Th-2104B-15
Population Dynamic Consequences of Cohort Resonance
Population Dynamic Consequences of Cohort Resonance
Thursday, August 21, 2014: 2:50 PM
2104B (Centre des congrès de Québec // Québec City Convention Centre)
Understanding the impact of environmental forcing and fishing on population variability is a fundamental challenge in fisheries management. Analysis of stochastic age-structured models has identified cohort resonance as a dominant feature of the response of several marine species to environmental variability. Cohort resonance consists of greater sensitivity to specific time scales of environmental variability: 1) low frequencies and 2) generational time scales.
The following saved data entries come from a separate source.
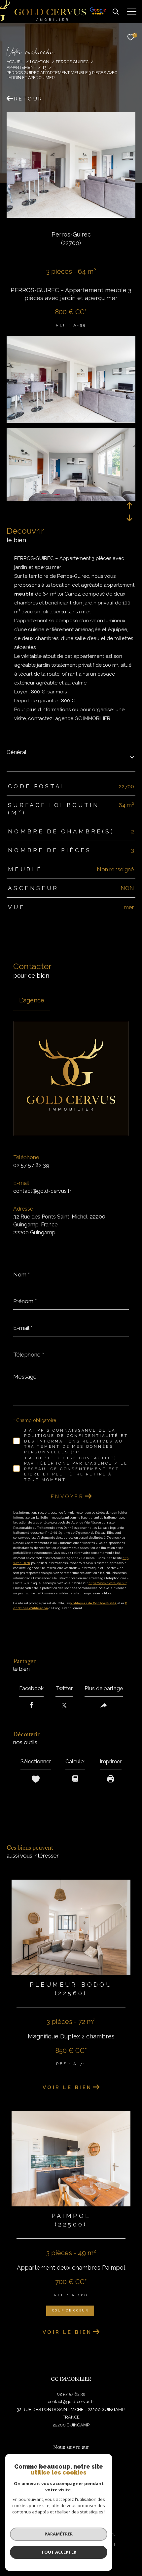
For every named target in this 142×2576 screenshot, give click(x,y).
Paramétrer (59, 2534)
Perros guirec (72, 61)
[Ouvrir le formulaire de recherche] (115, 11)
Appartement (21, 67)
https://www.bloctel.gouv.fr (107, 1583)
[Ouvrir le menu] (132, 11)
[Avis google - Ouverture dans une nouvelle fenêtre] (97, 17)
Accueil (15, 61)
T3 (44, 67)
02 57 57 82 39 (31, 1165)
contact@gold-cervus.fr (42, 1191)
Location (39, 61)
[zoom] (71, 420)
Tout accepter (58, 2552)
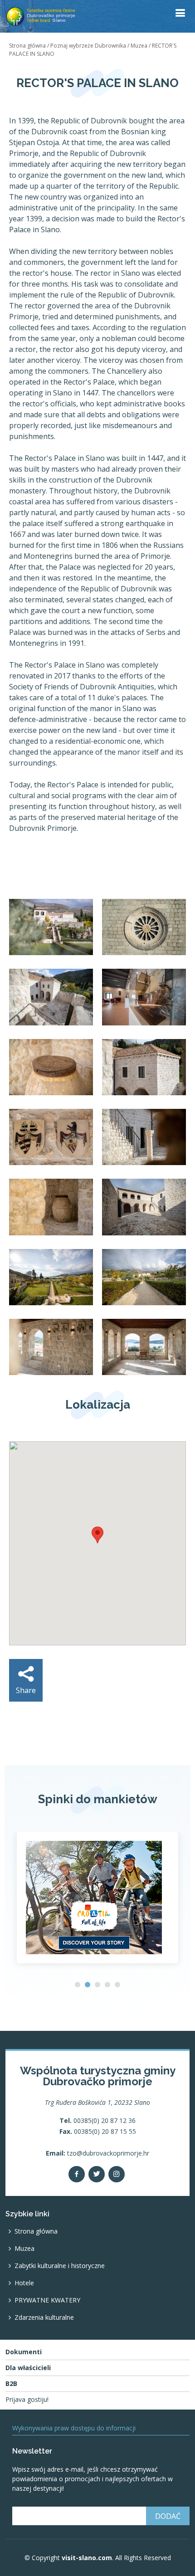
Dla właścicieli (28, 2368)
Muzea (139, 45)
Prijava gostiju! (27, 2399)
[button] (77, 1984)
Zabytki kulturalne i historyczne (60, 2266)
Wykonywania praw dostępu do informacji (74, 2428)
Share (26, 1690)
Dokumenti (23, 2352)
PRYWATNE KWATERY (47, 2300)
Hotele (24, 2283)
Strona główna (27, 45)
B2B (11, 2384)
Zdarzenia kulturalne (44, 2317)
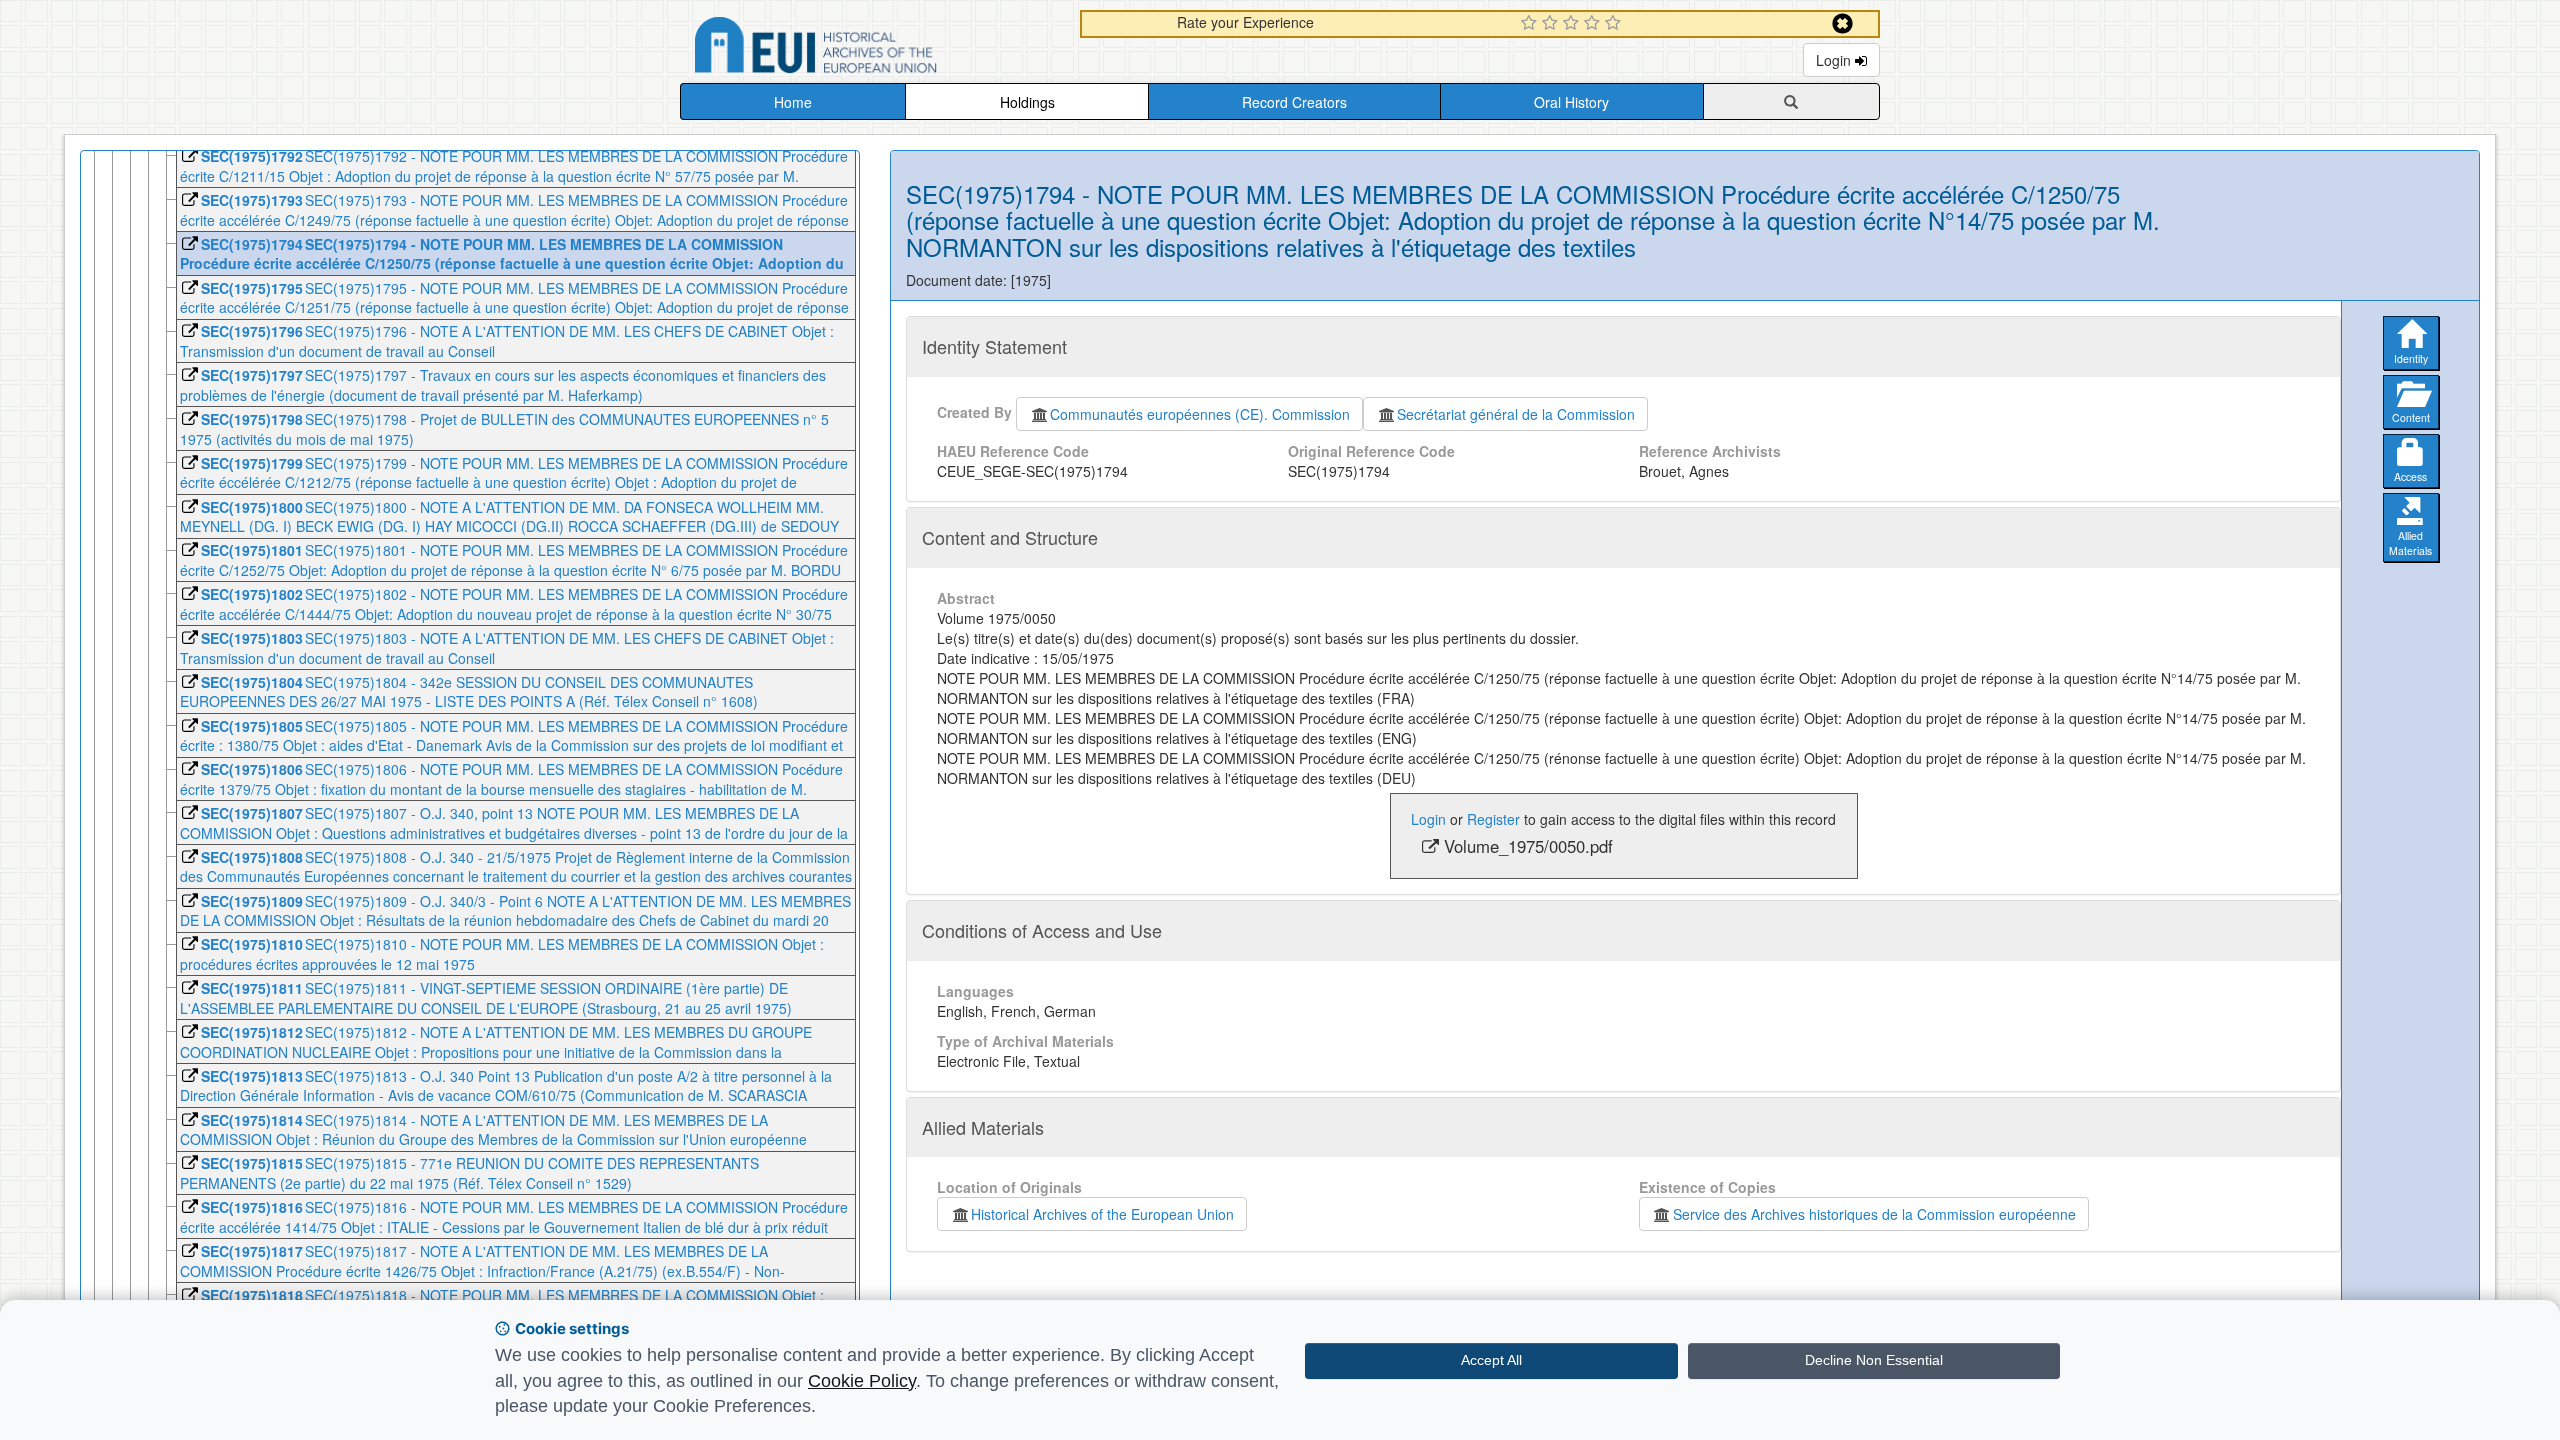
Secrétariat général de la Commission (1516, 414)
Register (1493, 819)
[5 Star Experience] (1615, 24)
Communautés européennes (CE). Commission (1200, 414)
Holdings (1027, 102)
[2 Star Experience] (1552, 24)
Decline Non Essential (1874, 1360)
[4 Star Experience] (1594, 24)
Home (793, 102)
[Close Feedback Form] (1842, 23)
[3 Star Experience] (1573, 24)
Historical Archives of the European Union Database (872, 48)
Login (1835, 60)
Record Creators (1294, 102)
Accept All (1491, 1360)
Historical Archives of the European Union (1102, 1214)
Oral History (1571, 102)
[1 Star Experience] (1531, 24)
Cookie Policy (862, 1381)
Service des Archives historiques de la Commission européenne (1874, 1214)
We first show that the cohort resonance pattern of sensitivity and population variability increases with fishing. We then show that salmon are more sensitive to environmental variability than longer-lived species, but show that sensitivity changes more rapidly with fishing for longer-lived species. We then describe efforts to detect cohort resonance in existing salmon populations by asking if the addition of hatchery fish each year reduces variability in salmon. We have identified an extreme example of cohort resonance in cyclic populations of sockeye salmon and describe the conditions for cyclic behavior. Finally, we describe the interaction of cohort resonance and the spectrum of environmental variability on extinction risk. Cohort resonance appears to be an important population dynamic mechanism, by which inter-annual variability in the abundance of spawners has a significant effect on variability in recruitment.